A newly launched FirstKey Mortgage deal provides investors with RMBS backed by low-leverage loans on properties that are somewhat less overvalued than the nationwide average, although the floating-rate loans originated when interest rates were significantly lower could prove problematic.
The $546 million Towd Point Mortgage Trust 2024-2 offering is split into seven rated tranches, ranging from AAA to B-, according to Fitch Ratings, and three unrated pieces. The bulk of the deal, $516.3 million, is rated AAA, while the three unrated tranches total $3.3 million.
Fitch noted in a Dec. 10 pre-sale report that 84% of the 860 loans in the pool are vulnerable to future payment shock, either because of the underlying adjustable-rate loans or loans currently in an interest-only period, or both.
"As the adjustable-rate loans were originated under low rates and given the current rate environment, the reset could prove meaningful," Fitch said.

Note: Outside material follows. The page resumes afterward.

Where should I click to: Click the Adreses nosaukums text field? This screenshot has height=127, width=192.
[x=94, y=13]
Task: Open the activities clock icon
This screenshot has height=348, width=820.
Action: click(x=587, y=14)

Countering that risk, Fitch said, borrowers have strong credit profiles, including a Fitch model FICO score of 769 and debt-to-income of 36%.

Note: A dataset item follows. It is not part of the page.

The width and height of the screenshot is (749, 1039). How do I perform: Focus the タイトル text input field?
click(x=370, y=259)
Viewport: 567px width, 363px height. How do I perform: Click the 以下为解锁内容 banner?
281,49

"Borrowers' credit profile and very low leverage should mitigate potential defaults arising from a payment shock; however, defaults were still increased by 60% to account for this risk," Fitch said.
Another negative factor impacting ratings, Fitch said, is that the mortgage pool's home prices are 8.6% above a long-term sustainable level, although below the 11.6% home-price overvaluation nationwide and home prices attached to loans in other recent deals.
BofA Securities is the lead underwriter on the current deal, which comprises seasoned first- and second-lien mortgages that are a mix of performing and re-performing loans — the latter performing again after a delinquency period of at least three months — of which 87% are where the borrower maintains a primary residence.